Supplied material |
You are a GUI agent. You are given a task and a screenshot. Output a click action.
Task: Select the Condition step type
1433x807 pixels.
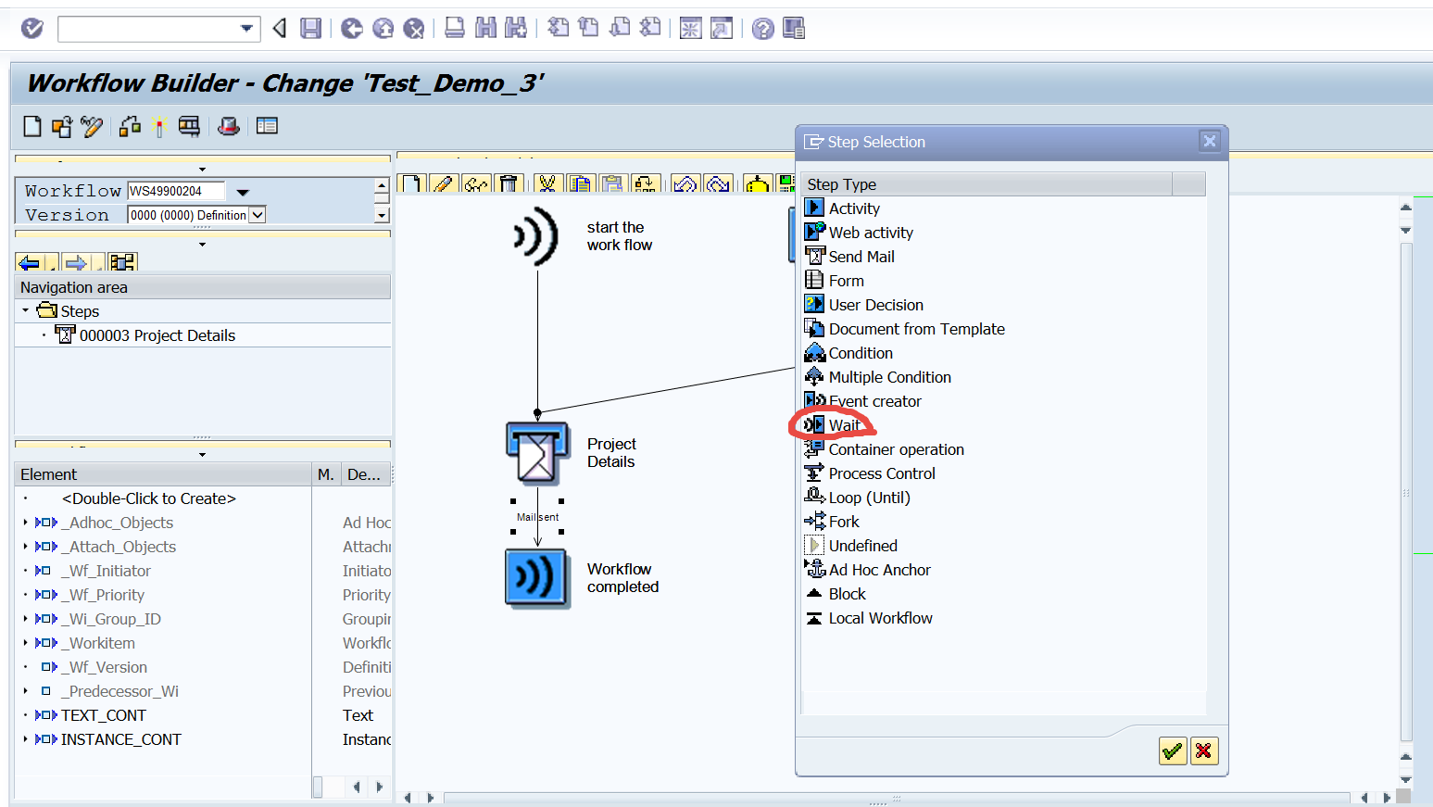pyautogui.click(x=858, y=352)
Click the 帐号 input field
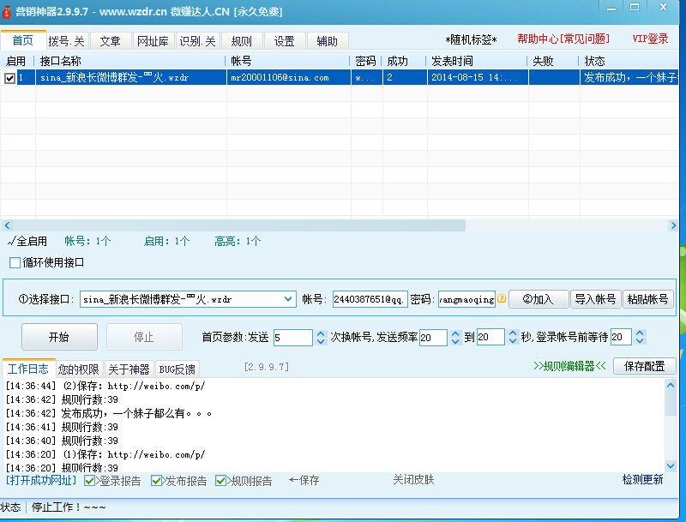The image size is (686, 522). (x=370, y=299)
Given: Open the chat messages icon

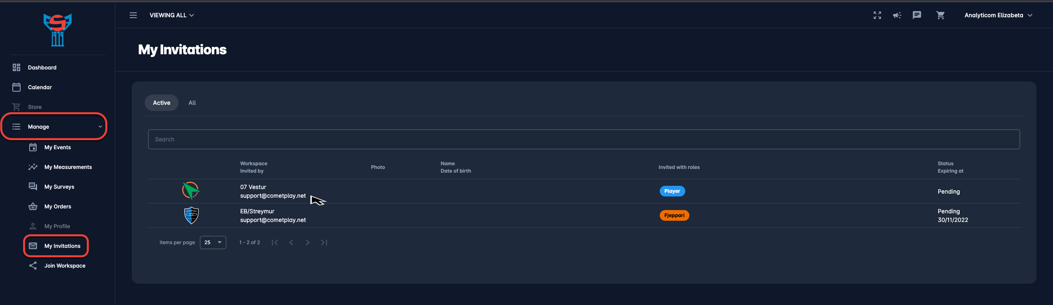Looking at the screenshot, I should pyautogui.click(x=916, y=15).
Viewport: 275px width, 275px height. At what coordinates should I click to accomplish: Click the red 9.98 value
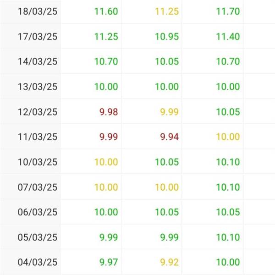point(109,112)
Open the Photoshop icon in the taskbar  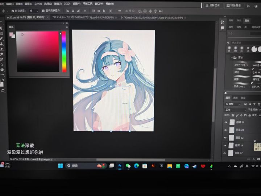pyautogui.click(x=120, y=166)
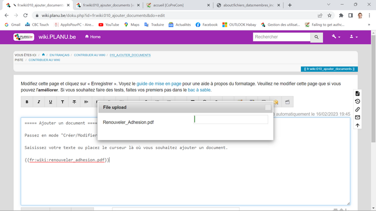376x211 pixels.
Task: Click the envelope icon in right sidebar
Action: 358,117
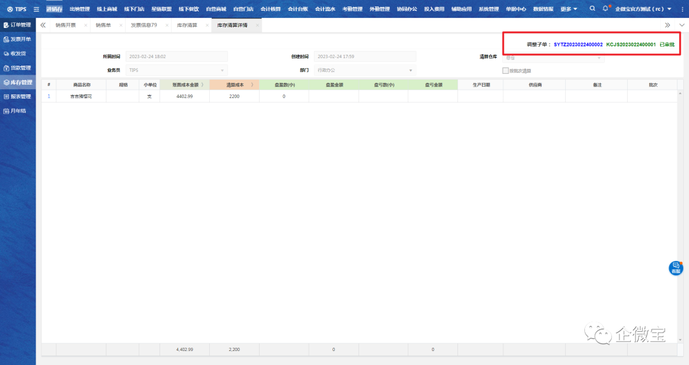Open the three-dot options menu at top right
Viewport: 689px width, 365px height.
point(681,9)
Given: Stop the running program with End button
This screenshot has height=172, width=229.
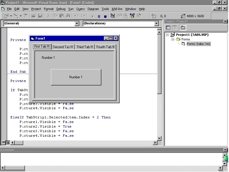Looking at the screenshot, I should click(105, 16).
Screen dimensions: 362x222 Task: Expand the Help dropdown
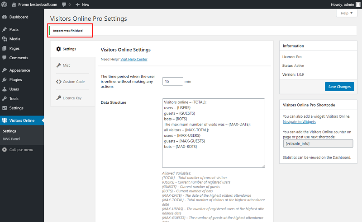coord(347,14)
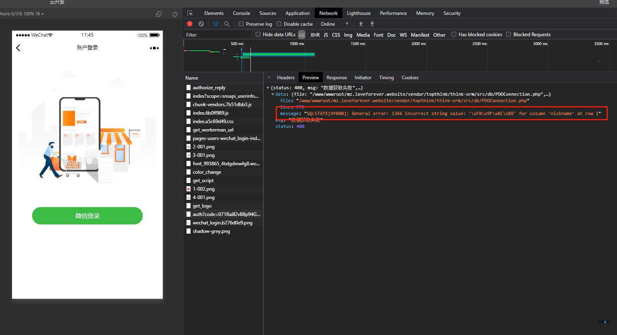Click the export HAR download arrow
Image resolution: width=617 pixels, height=335 pixels.
click(x=372, y=24)
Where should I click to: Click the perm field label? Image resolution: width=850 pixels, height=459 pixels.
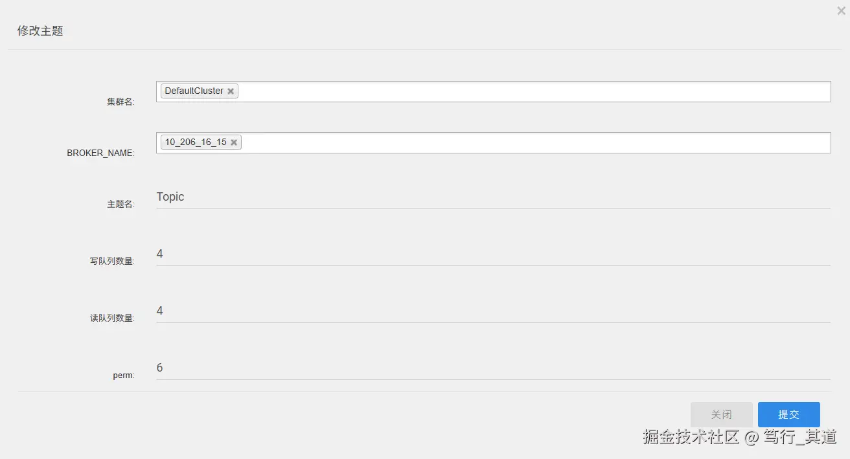pyautogui.click(x=123, y=375)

What is being asked |
Give again exactly the lines from the one that contains "Given: Stop the" through the end of the material, both ends included, omitting the pictures.

The answer |
Given: Stop the running program with End button
This screenshot has height=172, width=229.
Looking at the screenshot, I should click(105, 16).
Screen dimensions: 362x222 Task: Expand the Help dropdown
coord(347,14)
Click the export HAR download arrow
Image resolution: width=617 pixels, height=335 pixels.
click(x=372, y=24)
Where should I click to: Click the perm field label? Image resolution: width=850 pixels, height=459 pixels.
pyautogui.click(x=123, y=375)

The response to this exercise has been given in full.